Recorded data
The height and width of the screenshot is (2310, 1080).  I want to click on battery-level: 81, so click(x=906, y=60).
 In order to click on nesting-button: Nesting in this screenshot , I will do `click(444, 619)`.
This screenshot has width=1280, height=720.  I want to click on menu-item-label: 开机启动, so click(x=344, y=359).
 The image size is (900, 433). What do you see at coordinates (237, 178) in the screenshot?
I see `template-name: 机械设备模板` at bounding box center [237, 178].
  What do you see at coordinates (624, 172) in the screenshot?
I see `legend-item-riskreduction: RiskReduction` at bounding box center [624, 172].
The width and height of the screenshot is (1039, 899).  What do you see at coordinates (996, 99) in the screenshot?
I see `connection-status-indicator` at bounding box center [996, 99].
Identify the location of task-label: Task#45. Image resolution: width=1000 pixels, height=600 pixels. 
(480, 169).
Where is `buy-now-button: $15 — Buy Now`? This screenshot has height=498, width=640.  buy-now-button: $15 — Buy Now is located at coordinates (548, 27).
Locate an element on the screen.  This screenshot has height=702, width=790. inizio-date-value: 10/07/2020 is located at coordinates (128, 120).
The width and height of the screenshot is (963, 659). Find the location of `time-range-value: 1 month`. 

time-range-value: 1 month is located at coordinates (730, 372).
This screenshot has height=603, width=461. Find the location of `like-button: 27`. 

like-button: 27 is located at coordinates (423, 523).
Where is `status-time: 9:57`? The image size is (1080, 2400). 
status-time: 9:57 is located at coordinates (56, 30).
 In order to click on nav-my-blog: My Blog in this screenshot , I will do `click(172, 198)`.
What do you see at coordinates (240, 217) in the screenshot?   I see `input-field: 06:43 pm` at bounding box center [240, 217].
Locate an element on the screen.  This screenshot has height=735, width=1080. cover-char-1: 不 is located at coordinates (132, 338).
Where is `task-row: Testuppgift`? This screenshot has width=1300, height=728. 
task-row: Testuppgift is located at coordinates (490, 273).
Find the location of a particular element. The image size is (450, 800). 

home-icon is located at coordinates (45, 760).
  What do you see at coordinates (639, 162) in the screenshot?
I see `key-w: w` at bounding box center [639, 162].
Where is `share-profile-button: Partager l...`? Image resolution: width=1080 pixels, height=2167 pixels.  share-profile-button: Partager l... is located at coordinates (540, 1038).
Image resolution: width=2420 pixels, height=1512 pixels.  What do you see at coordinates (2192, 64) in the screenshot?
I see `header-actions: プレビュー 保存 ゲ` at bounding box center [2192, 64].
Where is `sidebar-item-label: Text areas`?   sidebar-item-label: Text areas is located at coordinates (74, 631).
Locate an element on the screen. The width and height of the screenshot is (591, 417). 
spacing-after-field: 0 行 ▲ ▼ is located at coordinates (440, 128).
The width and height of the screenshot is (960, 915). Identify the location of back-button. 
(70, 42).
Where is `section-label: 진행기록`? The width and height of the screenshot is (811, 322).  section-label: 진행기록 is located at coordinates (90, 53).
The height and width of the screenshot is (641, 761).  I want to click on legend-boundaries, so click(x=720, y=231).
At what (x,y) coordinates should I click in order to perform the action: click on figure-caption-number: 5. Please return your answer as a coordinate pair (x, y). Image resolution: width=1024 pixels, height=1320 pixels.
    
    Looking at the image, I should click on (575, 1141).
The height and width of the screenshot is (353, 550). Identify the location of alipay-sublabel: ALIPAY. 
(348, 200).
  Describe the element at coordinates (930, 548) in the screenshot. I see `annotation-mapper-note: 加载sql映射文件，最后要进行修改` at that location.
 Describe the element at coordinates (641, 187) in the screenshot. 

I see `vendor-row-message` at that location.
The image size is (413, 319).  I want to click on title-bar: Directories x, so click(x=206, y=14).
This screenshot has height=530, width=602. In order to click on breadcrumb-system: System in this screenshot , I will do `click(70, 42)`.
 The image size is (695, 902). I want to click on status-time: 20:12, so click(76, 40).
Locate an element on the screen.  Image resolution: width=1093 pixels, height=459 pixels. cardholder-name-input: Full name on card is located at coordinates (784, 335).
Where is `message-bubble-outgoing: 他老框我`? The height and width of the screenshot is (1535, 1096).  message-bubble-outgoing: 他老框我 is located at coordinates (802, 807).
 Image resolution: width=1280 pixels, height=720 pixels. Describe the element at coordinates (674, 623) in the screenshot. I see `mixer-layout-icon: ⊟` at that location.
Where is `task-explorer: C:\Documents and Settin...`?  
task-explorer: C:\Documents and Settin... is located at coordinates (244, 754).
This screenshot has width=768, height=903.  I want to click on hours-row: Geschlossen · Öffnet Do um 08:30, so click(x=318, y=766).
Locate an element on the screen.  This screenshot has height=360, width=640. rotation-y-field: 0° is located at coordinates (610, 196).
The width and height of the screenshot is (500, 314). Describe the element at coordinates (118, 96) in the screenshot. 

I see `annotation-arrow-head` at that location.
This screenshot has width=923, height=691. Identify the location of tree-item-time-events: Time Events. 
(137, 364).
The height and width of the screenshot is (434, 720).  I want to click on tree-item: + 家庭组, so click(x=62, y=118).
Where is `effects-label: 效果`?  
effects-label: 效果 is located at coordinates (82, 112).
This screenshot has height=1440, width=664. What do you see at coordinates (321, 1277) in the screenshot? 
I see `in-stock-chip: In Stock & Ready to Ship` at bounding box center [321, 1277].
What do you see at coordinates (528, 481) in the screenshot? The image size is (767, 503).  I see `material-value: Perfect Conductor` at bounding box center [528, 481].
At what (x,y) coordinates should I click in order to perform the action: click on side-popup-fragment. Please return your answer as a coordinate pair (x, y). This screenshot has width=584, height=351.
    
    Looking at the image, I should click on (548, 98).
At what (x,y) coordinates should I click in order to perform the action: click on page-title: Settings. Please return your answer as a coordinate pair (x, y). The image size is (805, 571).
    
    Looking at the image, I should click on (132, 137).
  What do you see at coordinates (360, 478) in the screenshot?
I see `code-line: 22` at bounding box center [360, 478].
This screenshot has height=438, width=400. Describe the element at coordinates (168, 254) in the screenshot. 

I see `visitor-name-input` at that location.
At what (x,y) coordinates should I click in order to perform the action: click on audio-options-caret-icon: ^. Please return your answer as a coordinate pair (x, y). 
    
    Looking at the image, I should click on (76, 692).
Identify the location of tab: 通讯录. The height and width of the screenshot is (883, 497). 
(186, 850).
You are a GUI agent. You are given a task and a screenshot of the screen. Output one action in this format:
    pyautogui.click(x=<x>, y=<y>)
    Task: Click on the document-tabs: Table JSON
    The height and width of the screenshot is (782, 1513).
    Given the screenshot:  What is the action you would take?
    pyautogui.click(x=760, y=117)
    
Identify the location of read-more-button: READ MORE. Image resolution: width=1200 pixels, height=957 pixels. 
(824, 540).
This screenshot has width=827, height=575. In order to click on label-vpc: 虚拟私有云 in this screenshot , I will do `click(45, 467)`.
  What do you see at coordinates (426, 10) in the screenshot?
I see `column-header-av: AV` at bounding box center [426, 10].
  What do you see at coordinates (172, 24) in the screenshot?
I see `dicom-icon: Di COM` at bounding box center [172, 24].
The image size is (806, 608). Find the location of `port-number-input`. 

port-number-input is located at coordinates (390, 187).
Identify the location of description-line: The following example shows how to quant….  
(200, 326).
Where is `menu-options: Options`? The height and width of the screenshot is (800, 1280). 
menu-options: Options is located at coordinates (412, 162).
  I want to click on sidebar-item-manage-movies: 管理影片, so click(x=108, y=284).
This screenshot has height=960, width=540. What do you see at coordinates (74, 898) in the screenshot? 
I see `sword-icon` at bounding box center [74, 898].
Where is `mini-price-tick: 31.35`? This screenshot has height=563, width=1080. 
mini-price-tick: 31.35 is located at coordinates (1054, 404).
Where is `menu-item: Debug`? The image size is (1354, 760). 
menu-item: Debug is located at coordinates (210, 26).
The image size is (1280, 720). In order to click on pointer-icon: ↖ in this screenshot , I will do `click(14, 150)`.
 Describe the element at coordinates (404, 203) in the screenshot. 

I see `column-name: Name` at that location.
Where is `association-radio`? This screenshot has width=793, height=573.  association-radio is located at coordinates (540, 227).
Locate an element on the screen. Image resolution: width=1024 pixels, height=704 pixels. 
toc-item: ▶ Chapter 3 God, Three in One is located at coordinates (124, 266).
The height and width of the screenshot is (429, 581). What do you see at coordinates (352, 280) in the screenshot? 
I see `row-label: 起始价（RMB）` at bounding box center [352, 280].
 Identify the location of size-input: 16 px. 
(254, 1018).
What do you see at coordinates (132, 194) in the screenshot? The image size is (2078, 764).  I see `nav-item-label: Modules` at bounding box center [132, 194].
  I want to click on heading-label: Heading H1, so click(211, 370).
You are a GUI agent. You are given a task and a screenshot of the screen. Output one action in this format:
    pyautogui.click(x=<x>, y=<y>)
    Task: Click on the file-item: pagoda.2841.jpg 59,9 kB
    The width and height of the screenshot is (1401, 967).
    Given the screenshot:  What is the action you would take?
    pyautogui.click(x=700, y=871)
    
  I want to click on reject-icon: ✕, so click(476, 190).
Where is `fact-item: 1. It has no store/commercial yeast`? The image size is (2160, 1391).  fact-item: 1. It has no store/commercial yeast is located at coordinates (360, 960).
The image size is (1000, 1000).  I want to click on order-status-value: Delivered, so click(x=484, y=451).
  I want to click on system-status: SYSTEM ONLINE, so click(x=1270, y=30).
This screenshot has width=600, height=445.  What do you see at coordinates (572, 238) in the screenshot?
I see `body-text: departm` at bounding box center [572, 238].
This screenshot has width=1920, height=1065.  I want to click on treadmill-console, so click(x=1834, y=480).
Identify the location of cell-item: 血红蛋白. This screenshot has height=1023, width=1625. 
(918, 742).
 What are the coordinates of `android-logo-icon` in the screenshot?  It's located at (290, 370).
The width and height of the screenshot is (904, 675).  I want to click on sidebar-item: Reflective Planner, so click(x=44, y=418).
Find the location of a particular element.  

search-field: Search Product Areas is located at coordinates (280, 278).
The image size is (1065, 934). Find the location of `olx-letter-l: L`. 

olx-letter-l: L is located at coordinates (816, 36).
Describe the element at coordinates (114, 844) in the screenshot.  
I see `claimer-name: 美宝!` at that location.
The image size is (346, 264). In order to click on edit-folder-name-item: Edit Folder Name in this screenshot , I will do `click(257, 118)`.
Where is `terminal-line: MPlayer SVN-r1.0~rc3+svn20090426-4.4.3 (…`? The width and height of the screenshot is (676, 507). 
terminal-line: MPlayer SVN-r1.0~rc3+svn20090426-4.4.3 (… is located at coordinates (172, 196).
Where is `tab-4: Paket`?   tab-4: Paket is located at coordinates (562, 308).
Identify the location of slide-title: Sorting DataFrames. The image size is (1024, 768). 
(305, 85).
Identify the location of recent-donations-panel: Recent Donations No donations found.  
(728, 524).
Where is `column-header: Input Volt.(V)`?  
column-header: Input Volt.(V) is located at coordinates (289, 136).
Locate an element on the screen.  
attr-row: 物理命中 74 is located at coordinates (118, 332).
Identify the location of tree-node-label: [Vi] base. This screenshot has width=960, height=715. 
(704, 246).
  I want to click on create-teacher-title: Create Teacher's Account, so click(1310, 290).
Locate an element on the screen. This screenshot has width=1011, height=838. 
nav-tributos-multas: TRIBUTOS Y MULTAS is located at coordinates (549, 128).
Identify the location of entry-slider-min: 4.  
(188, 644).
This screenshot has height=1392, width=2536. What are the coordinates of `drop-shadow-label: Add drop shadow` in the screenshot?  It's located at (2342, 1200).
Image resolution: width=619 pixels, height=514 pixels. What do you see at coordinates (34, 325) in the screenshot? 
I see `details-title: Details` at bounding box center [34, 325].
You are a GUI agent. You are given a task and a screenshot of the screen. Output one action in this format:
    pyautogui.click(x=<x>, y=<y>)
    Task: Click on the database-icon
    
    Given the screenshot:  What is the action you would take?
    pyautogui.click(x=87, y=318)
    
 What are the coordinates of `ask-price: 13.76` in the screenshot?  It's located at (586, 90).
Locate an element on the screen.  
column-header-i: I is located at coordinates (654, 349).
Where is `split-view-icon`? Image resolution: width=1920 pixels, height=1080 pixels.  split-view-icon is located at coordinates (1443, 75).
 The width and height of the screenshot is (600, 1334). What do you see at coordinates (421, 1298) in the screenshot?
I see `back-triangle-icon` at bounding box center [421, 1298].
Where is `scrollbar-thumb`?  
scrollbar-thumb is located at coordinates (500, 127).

■ **What the task asks**: Return every line of the data above that contains the string "answer". Case counts.

■ **Solution to this exercise**:
At what (x,y) coordinates should I click in order to perform the action: click on figure-caption-number: 5. Please return your answer as a coordinate pair (x, y). Image resolution: width=1024 pixels, height=1320 pixels.
At what (x,y) coordinates should I click in order to perform the action: click on side-popup-fragment. Please return your answer as a coordinate pair (x, y). This screenshot has width=584, height=351.
At what (x,y) coordinates should I click in order to perform the action: click on page-title: Settings. Please return your answer as a coordinate pair (x, y). The image size is (805, 571).
At what (x,y) coordinates should I click in order to perform the action: click on audio-options-caret-icon: ^. Please return your answer as a coordinate pair (x, y). 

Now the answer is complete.